━━━ EXTRACTED ENTRIES ━━━

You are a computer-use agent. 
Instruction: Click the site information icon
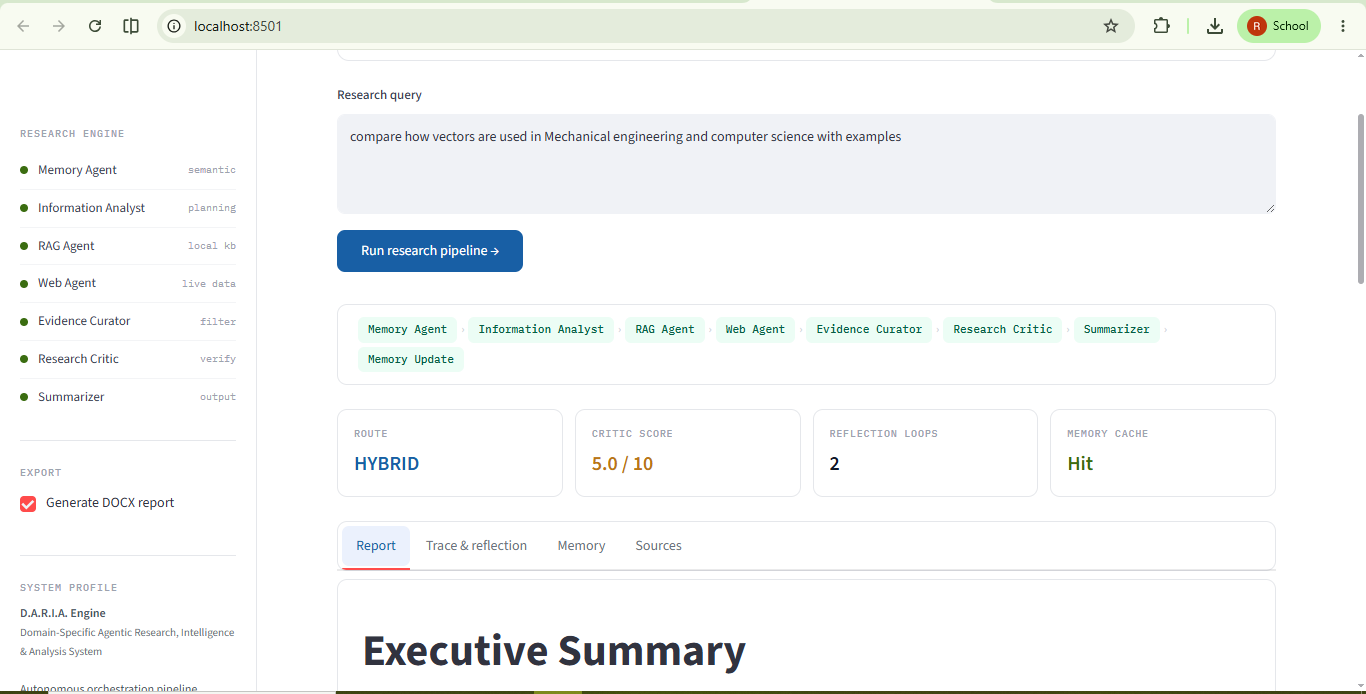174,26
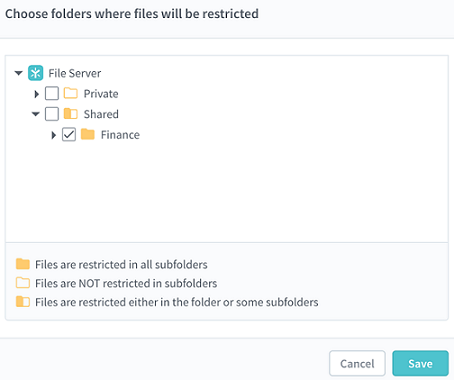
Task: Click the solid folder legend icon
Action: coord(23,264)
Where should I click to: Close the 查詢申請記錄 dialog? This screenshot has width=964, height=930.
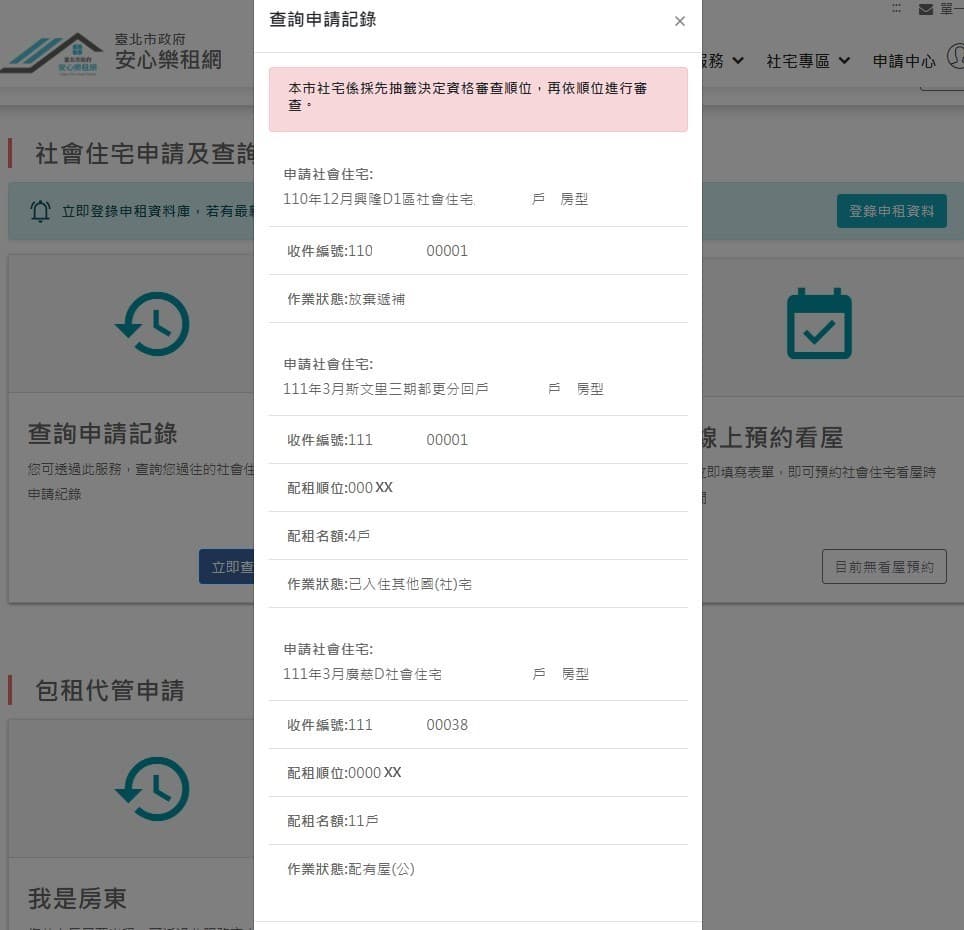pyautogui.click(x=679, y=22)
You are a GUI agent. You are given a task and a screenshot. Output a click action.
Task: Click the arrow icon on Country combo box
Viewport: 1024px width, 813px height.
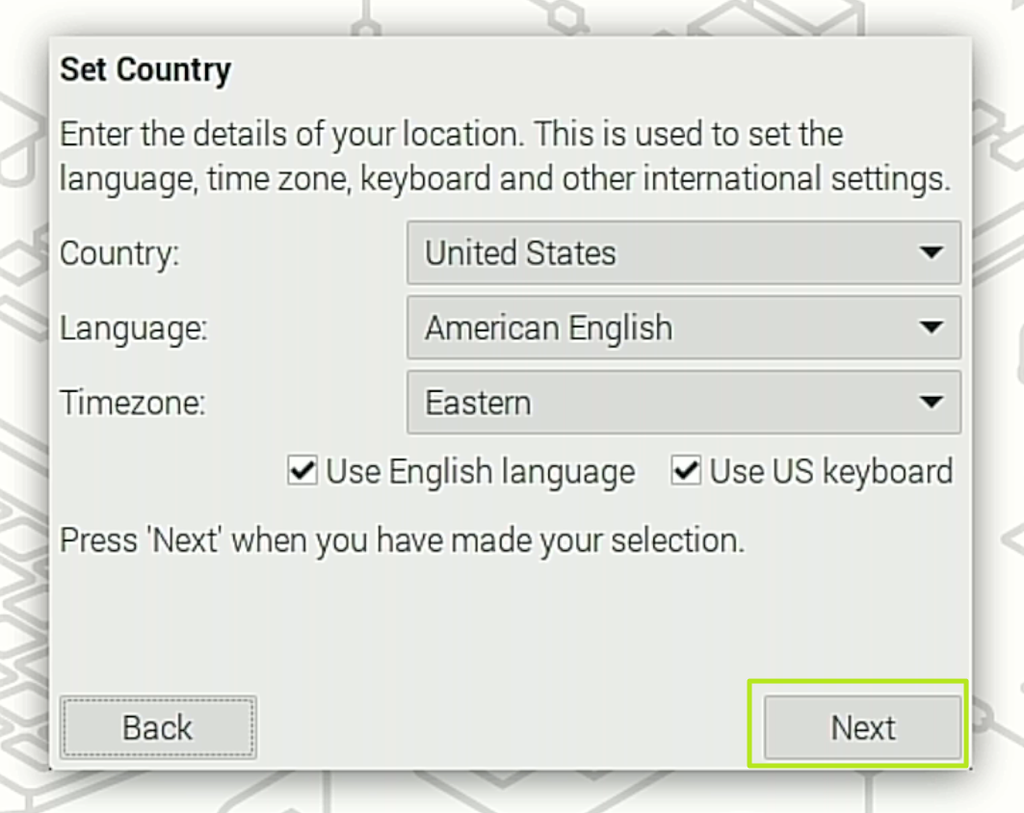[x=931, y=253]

━━━

The line containing "Where should I" and every line after it, through the end of the records, are what you should retype exactly. Do not include the pictures.

■ **SOLUTION**:
Where should I click to: Close the 查詢申請記錄 dialog? This screenshot has width=964, height=930.
pyautogui.click(x=679, y=22)
You are a GUI agent. You are given a task and a screenshot. Output a click action.
Task: Click the arrow icon on Country combo box
Viewport: 1024px width, 813px height.
[x=931, y=253]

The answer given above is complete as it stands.